The specter of newspaper journalists losing their jobs is not visually on par with television depictions of closing manufacturing plants or grimacing blue-collar workers. Yet, the journalism industry continues to face job loses. According to a new report released by the National Association of Black Journalists, Black journalists have suffered a significant decline in America’s Newsrooms in recent years.

Deirdre M. Childress, Vice-President for Print at the National Association of Black Journalists, told newsone.com, “Our greatest concern is the lack of middle managers in the newsroom pipeline poised to be top managers.”
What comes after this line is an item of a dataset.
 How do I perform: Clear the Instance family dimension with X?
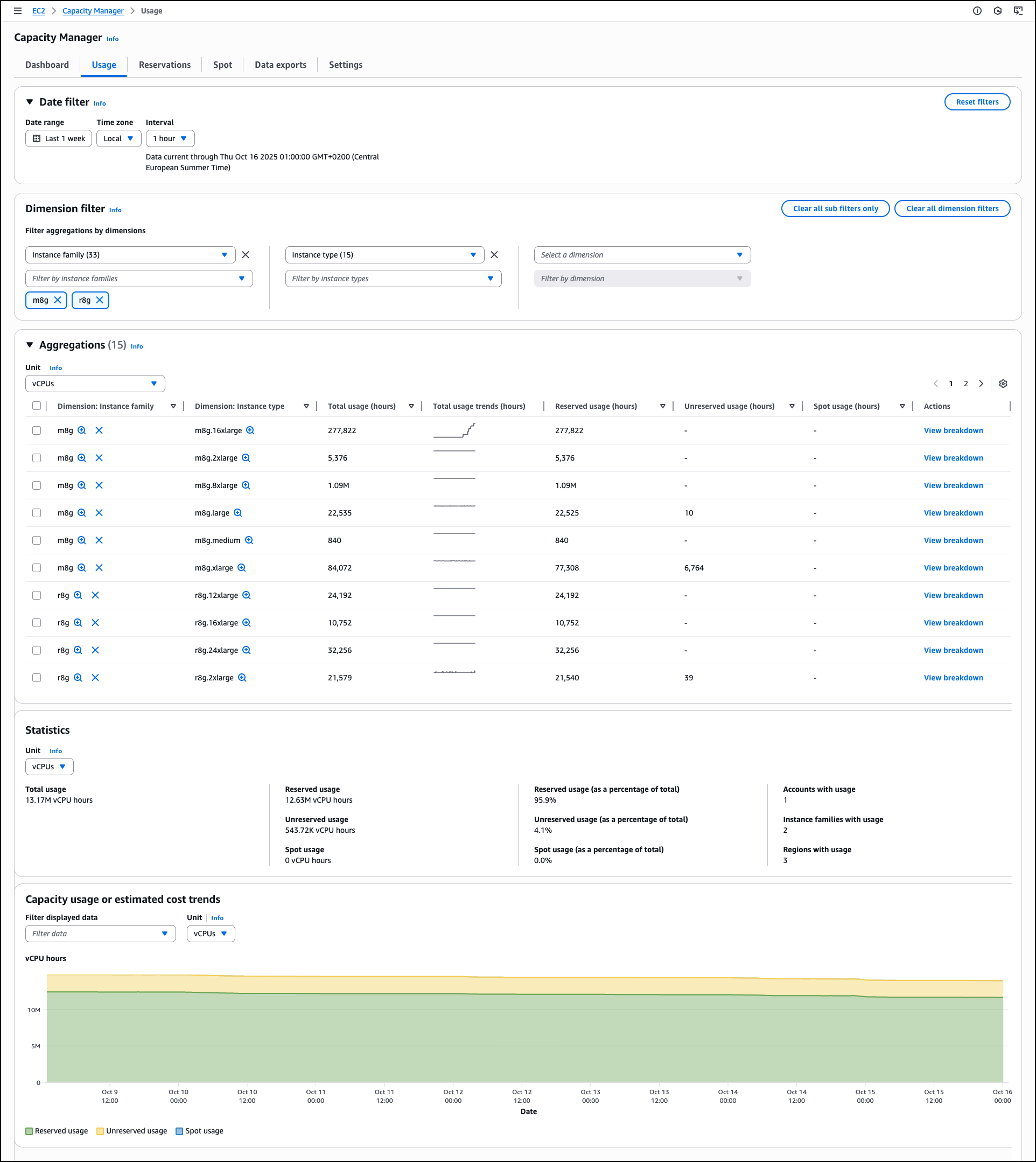(246, 255)
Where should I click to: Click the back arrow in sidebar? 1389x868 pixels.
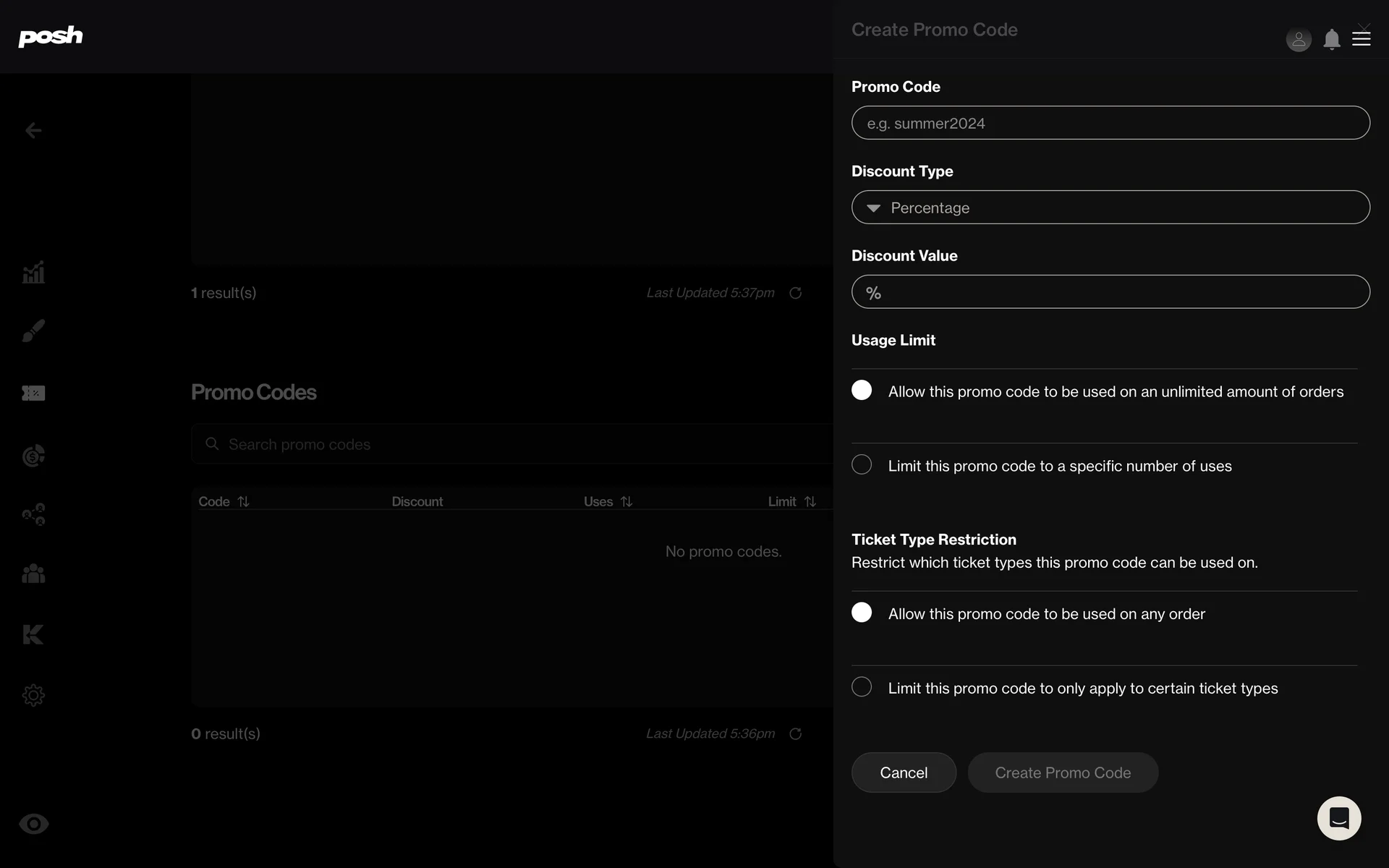click(33, 130)
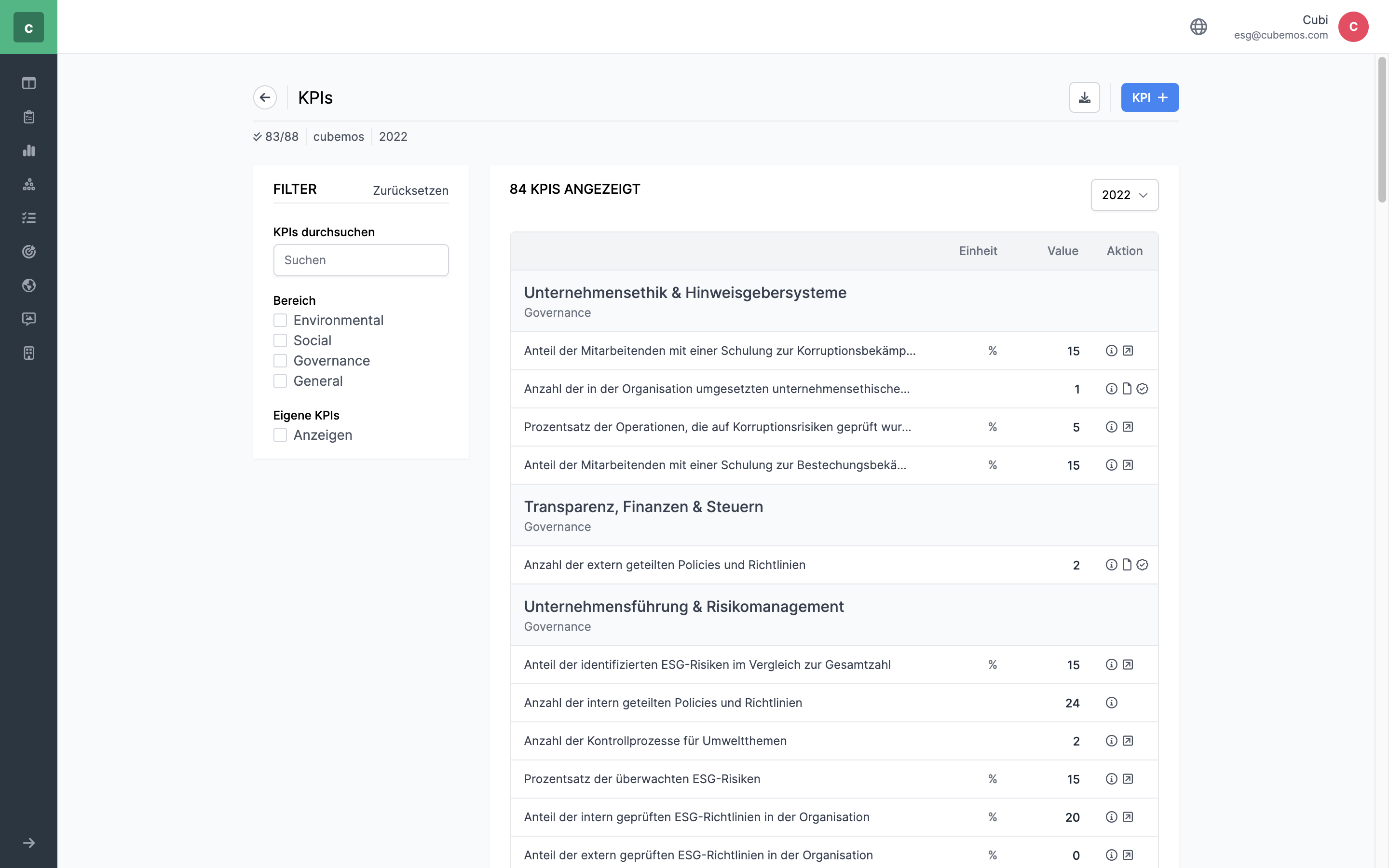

In it’s first report since the Great Recession, The ‘2010 NABJ Print Census of Newsroom Managers’ documents at least a fifty percent decline in managing editors.

“In 2004, there were 17 managing editors, says Childress, “In 2010, we have 10.”

The NABJ report also cites a decline in publishers who are black from 14 in 2004 to 9 in 2010. By contrast, the study found an increase in black editors from 13 in 2004 to 17 in 2010.

“There are few black journalists in the middle-management ranks who are being groomed for top jobs because of the recent exodus of journalists of color,” the report says.

The decline in the number of middle-management Black newspaper executives certainly raises the vexing question of diversity. However, diversity seems to be shaping up as one of the casualties of the economic and technological forces reshaping the newspaper industry.

“Diversity is off the table and we have to get it back on the table,” says Dori J. Maynard, the President of the Robert C. Maynard Institute for Journalism Education.

According to News Media Daily, between 2001 and 2009, the newspaper industry has lost approximately 104,000 news and non-news related jobs.

Earlier this year, the American Society of Newspaper Editors released their annual newsroom survey.     Of the 1,422 daily print and online newspapers ASNE surveyed, 914 responded and 465 indicated that they had no black or minority staff members. Older and more experienced journalists are either being laid-off, accepting buyout offers, or leaving disillusioned about the prospects of advancement.

Les Payne, one of core founders of NABJ, who began his 39-year career as a journalist at Newsday, where he began in 1969 and rose to the position of Managing Editor, says the newspaper industry is in flux. What bothers him most, he says are the stories of real people that go untold during the cutbacks.

“They have mortgages to pay. They have kids in college. They had to reinvent themselves. Some took jobs in other fields like public relations.”

Still Mr. Payne is hopeful.

“I think there are tremendous entrepreneurial opportunities out there now that black people and journalists need to identify and take complete advantage of.”